A famosa frase atribuída a Charles Bukowski provoca uma reflexão profunda sobre autenticidade. O que acontece conosco quando, em vez de seguirmos o que sentimos e desejamos, passamos a moldar nossa vida conforme as expectativas externas? Essa questão é central não apenas na literatura, mas também na psicanálise e na psicologia existencial.



O olhar da psicanálise



Freud (1923/2011), em O Eu e o Id, explica que o superego representa a internalização das normas, valores e exigências da sociedade e da família. Ele funciona como uma voz crítica e reguladora, indicando ao sujeito o que deve ou não fazer. Isso significa que, desde cedo, nossa vida psíquica se estrutura a partir de um confronto entre desejos pessoais e imposições externas.


Winnicott (1983), ao estudar o desenvolvimento emocional, acrescenta que, diante dessas exigências, muitas pessoas deixam de expressar sua espontaneidade para se adaptarem ao ambiente. Surge então o falso self, uma espécie de máscara social que protege, mas também distancia o indivíduo de seu verdadeiro self. Quando isso acontece de forma crônica, o sujeito perde contato com sua vitalidade e criatividade.



A perspectiva da psicologia humanista e existencial



Carl Rogers (2001) reforça esse entendimento ao afirmar que a busca por aprovação externa pode levar o indivíduo a negar suas próprias experiências. Para ele, o processo terapêutico é justamente um caminho de reconciliação com o self, possibilitando que a pessoa se torne quem realmente é.


Já Rollo May (1982), em uma perspectiva existencial, ressalta que a criatividade e a coragem de ser autêntico são forças essenciais para enfrentar a vida. Quando cedemos totalmente às pressões sociais, corremos o risco de viver de forma inautêntica, desconectados de nossa essência.



Na prática clínica



Na clínica, esse tema aparece com frequência em pacientes que relatam sentimentos de vazio, angústia ou desorientação em relação a quem são. São pessoas que seguiram caminhos ditados pela família, pelo mercado de trabalho ou pela cultura, mas que perderam contato com seus desejos.
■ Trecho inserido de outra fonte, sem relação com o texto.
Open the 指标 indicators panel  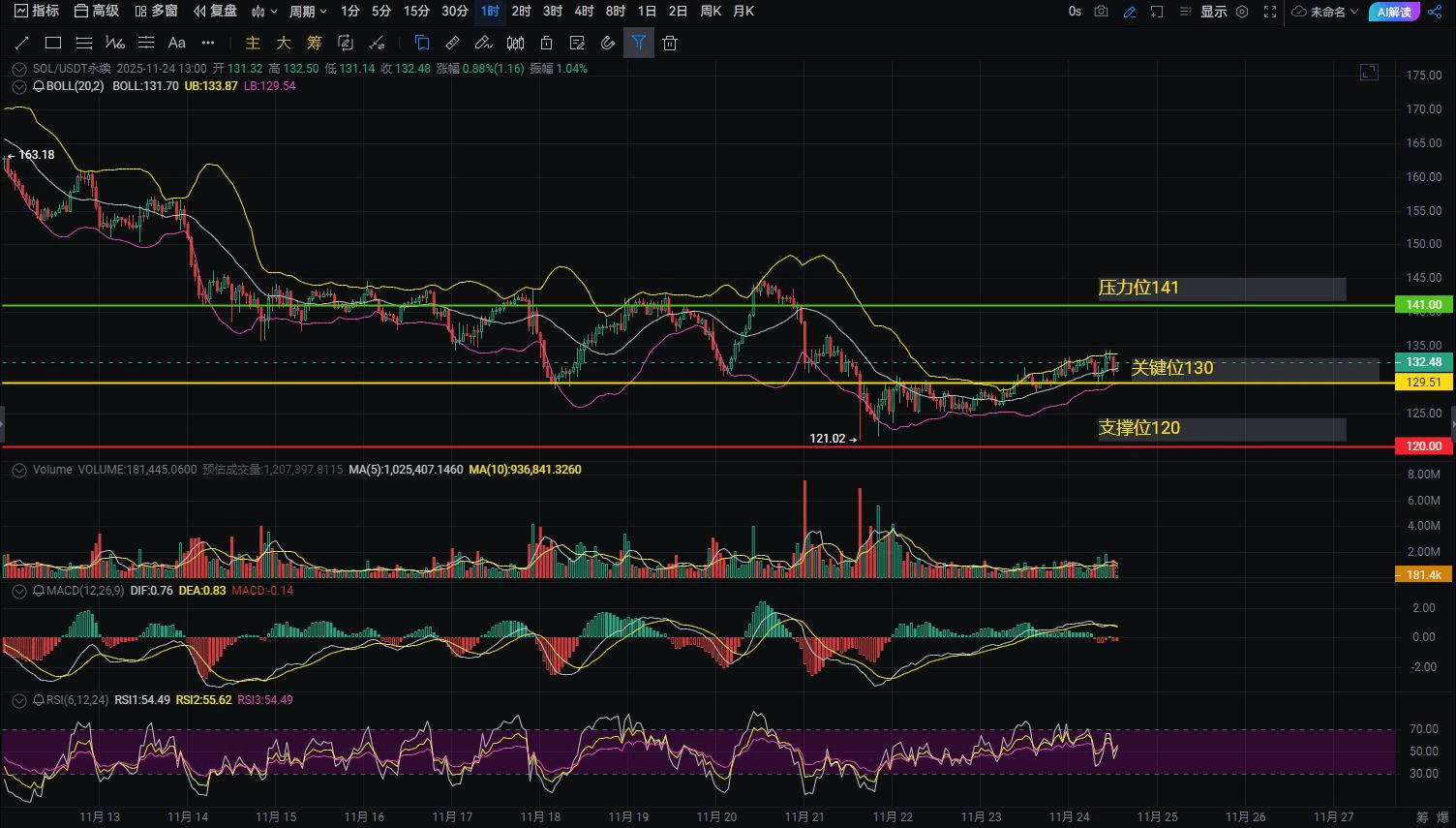coord(37,12)

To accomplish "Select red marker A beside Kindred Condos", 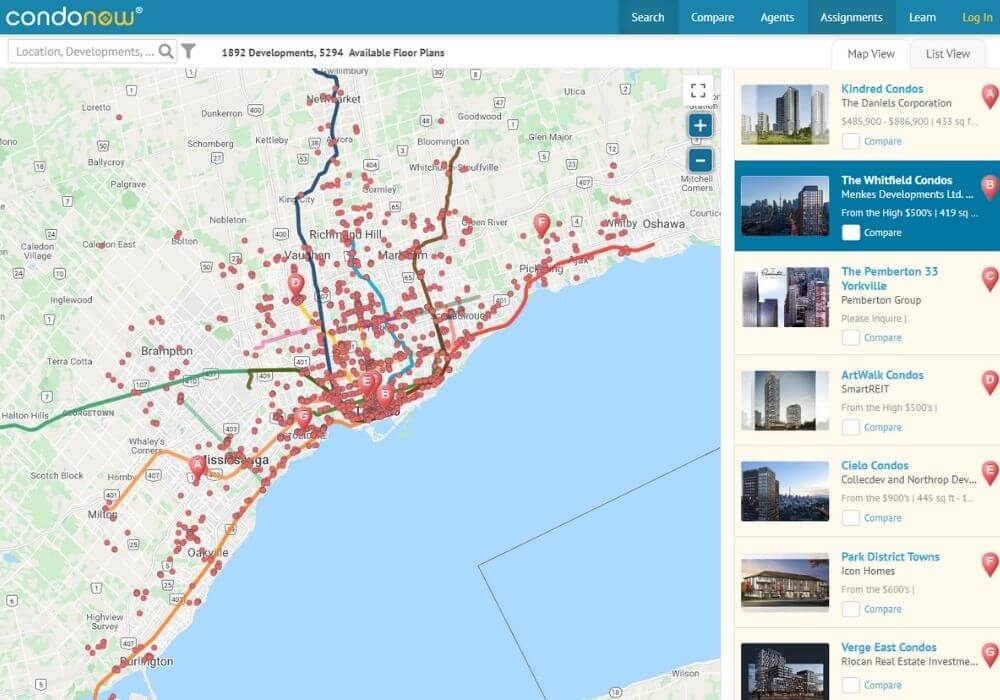I will click(990, 97).
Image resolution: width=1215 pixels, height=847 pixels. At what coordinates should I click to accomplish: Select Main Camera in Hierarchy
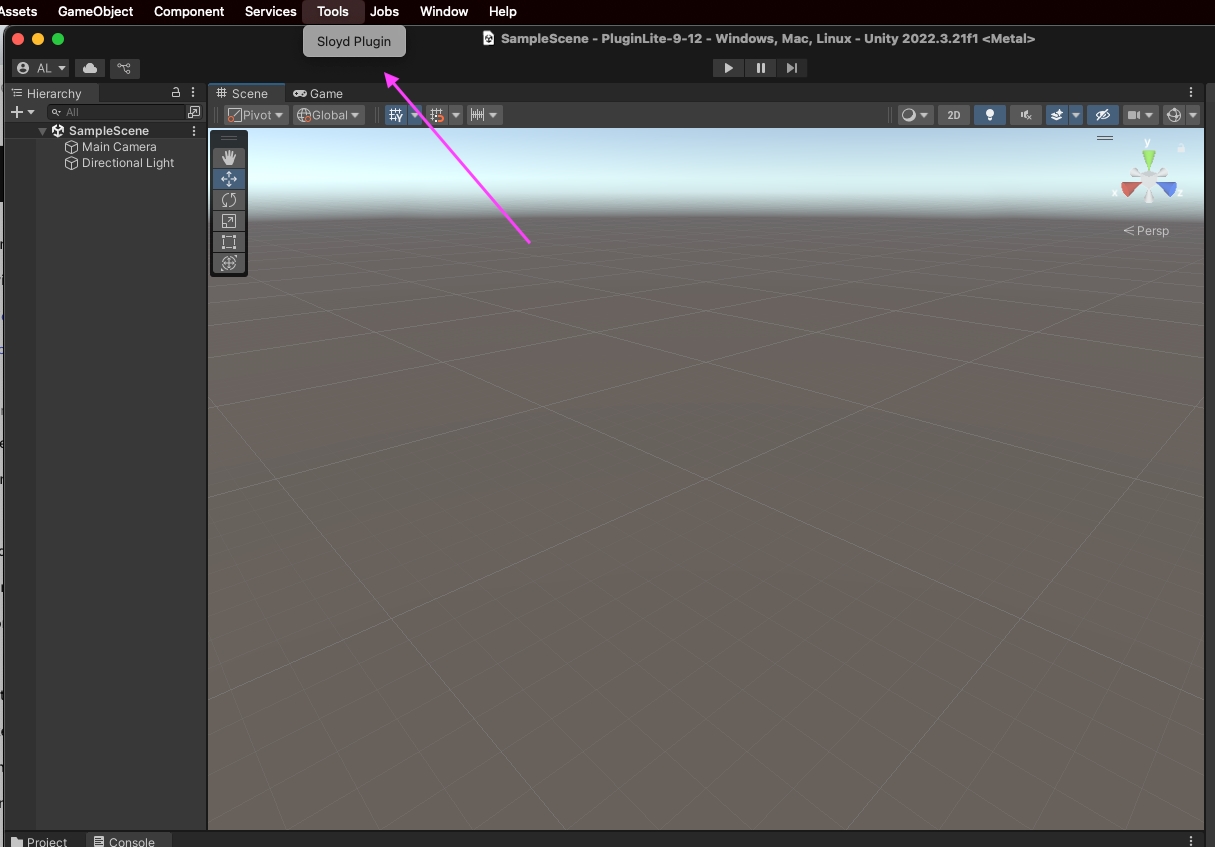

O manejo clínico, nesse caso, envolve oferecer um espaço de escuta livre de julgamentos, sustentando o silêncio e fazendo interpretações que favoreçam o reencontro do paciente com sua autenticidade. O analista ajuda a distinguir o que é imposição externa e o que é expressão do desejo singular. Trata-se de um processo delicado, mas que pode abrir espaço para maior liberdade psíquica e para uma vida mais verdadeira.



Conclusão



A frase de Bukowski nos lembra que a autenticidade não é algo dado, mas um processo que precisa ser cultivado. A psicanálise e a psicologia humanista mostram que, embora o mundo imponha formas de ser, é possível resgatar nossa verdade interior. Na clínica, esse resgate acontece pouco a pouco, na medida em que o paciente encontra espaço para se escutar e se autorizar a existir de forma mais plena.





Referências



FREUD, Sigmund. O Eu e o Id (1923). In: FREUD, Sigmund. Obras Completas, volume 16. São Paulo: Companhia das Letras, 2011.


MAY, Rollo. A coragem de criar. Rio de Janeiro: Nova Fronteira, 1982.


ROGERS, Carl. Tornar-se pessoa. São Paulo: Martins Fontes, 2001.


WINNICOTT, Donald W. O ambiente e os processos de maturação: estudos sobre a teoria do desenvolvimento emocional. Porto Alegre: Artmed, 1983.